Brutale Ideenzusammenhänge

Berenike hatte einen Gedanken, der ihr lange zu schaffen machte und nun auch bei mir wie ein Ohr-, besser Hirnwurm in meinen Synapsen im Kopf herumgeistert. Was wäre gewesen, wenn Corona nicht uns Menschen getroffen hätte, sondern unsere Hunde?! Und zwar so getroffen, dass sie, wie damals bei der Pest, zu Krankeitsträgern und Krankheitsüberträgern erklärt worden wären?

Wir wissen, was mit ihnen passiert wäre, weltweit, mit allen und jedem und jeder.
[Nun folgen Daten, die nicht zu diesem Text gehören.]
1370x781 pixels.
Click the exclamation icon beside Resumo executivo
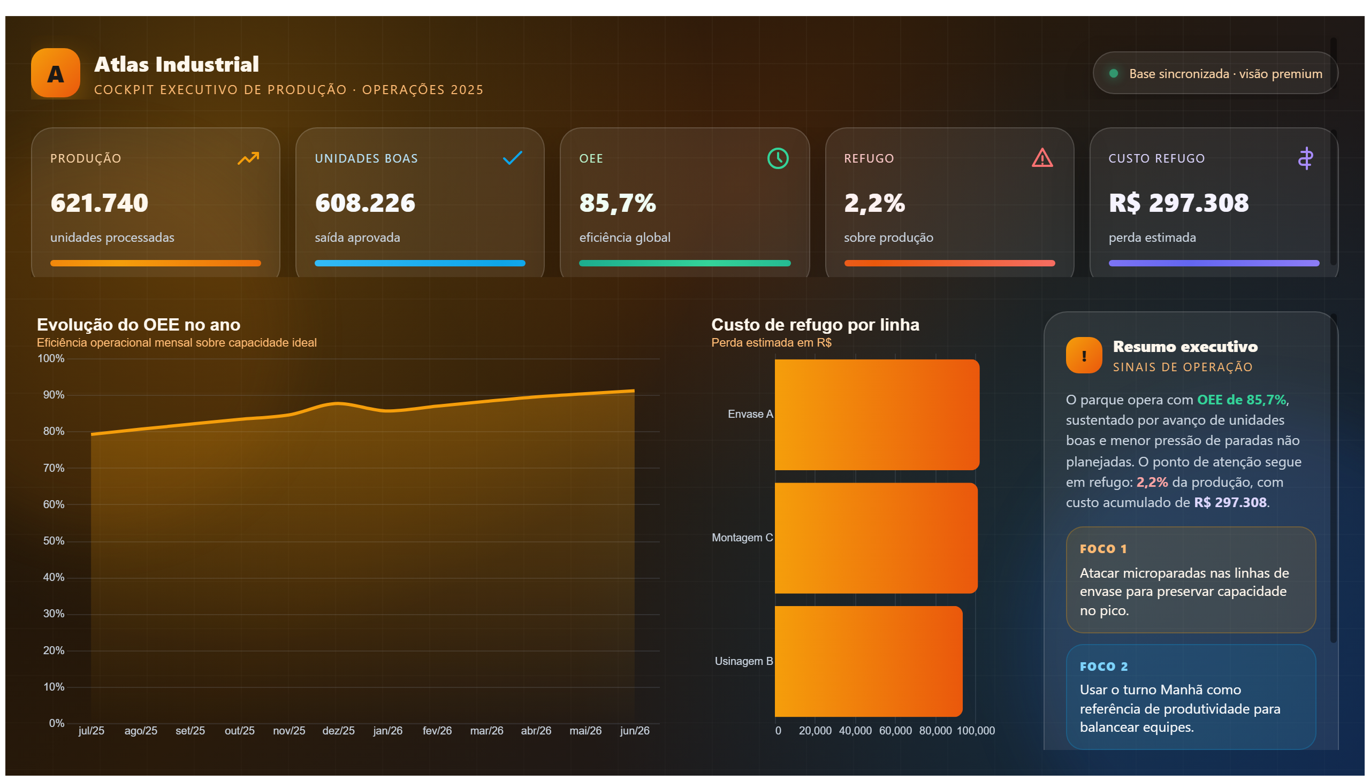tap(1083, 355)
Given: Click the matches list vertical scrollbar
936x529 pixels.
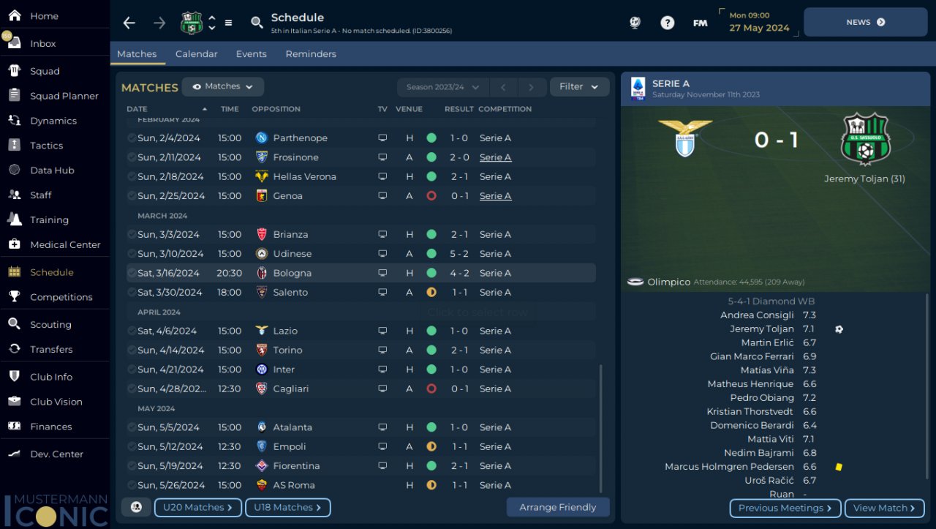Looking at the screenshot, I should tap(601, 428).
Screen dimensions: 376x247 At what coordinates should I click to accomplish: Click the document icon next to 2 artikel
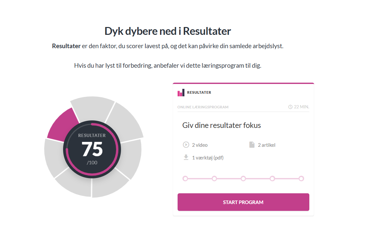[252, 144]
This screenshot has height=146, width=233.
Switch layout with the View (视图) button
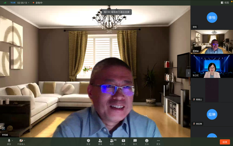tap(225, 2)
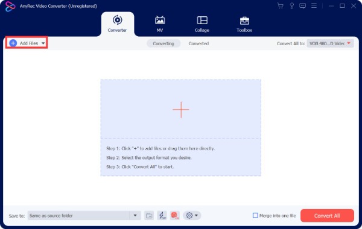This screenshot has width=362, height=229.
Task: Open output folder icon beside Save to
Action: [x=149, y=216]
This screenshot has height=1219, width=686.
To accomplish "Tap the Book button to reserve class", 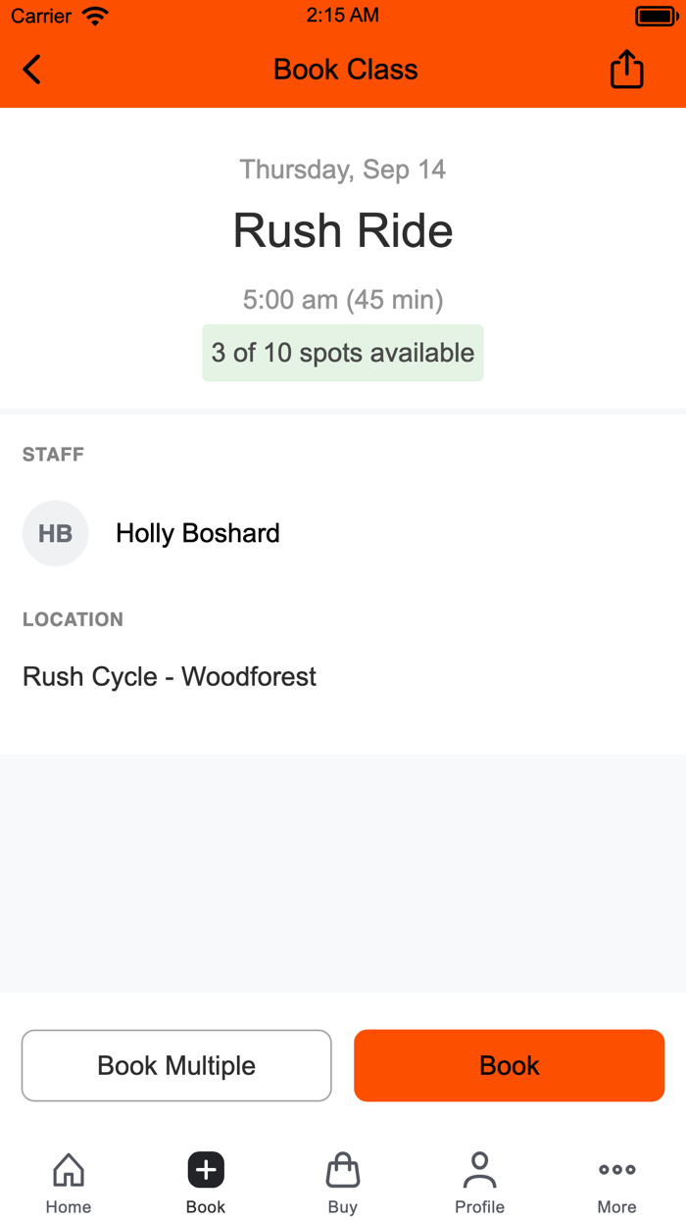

Anscheinend zögert der Mensch in einer solchen Situation keinen Augenblick. Wir hätten sie eingesammelt und geschreddert. Nichts weniger als genau dies. Und wer nach ihrer allgemeinen Vernichtung noch welche angetroffen hätte, würde sie abgeknallt haben, ganz kalt und besten Gewissens. Und wer rausgekriegt hätte, dass irgendwo noch Hunde versteckt gewesen wären, hätte sofort Anzeige gegen ihre Besitzer erstattet und wäre dafür reichlich belohnt worden. Ein grauenhaftes Szenario. Wenn ich mir alle die Hundeaugen vorstelle, wie sie unverständig, aber vertrauensselig bis zuletzt in unsere Augen geschaut hätten, geduldig, zutraulich, wunderschön. Aber wir wären doch so vorgegangen, oder etwa nicht?

Und jetzt werden die Gedankengänge brutal, vielleich höre ich deswegen mittendrin auf. Wenn ich mir das Morden all der Hunde auf der Welt vorstelle, all dieser lieben Haustiere, die an der Seele ihrer Herrchen und Weibchen hängen, dann wird es schummrig im Bauch und im Kopf – und im Herz.

Doch noch schlimmer als wir in einem solchen Ausnahmefall mit Hunden umgehen würden, gehen wir im ganz normalen Leben mit uns selber um. Ich erinnere mich, wie beim Sterben meines Vaters, als sein Leiden auf das Ende zuging und sowohl für ihn als auch für uns, die wir hilflos assistierten, schier unerträglich geworden war, mein Schwager und ich einmal das Zimmer verließen und für ein paar Minuten rausgingen, um etwas Luft zu schnappen. Wir meinten einvernehmlich und ohne dass wir uns darüber lange hätten verständigen müssen, dass wir Menschen einem Tier, das so leiden muss wie damals der Vater, schon längst die Kugel gegeben hätten. Ratsch, Schluss, als ein Akt der Gnade.

Ich war erschrocken, wie wir da so in dieser erschreckenden Sache übereinstimmten, denn da klang im Unterton gewissermaßen irgendwie der Wunsch mit, dass wir unserem Vater jene Erlösung wünschten, die wir Tieren angedeihen lassen, wenn in seinem Fall selbstverständlich auch nicht gerade durch einen Bolzen wie bei Schafen und Kühen und überhaupt. 

Kann es also sein, dass es noch eine schlimmere Vorstellung gibt als einen weltweiten Totalabschuss aller real exisiterenden Hunde? Ja, es gibt eine noch schlimmere Vorstellung, nämlich die künstliche Totallebenserhaltung aller Menschen?

Ich habs gewusst, diese denkbar undenkbare Gedanken sind brutal, aber manchmal liegen die Sachen auf der Hand.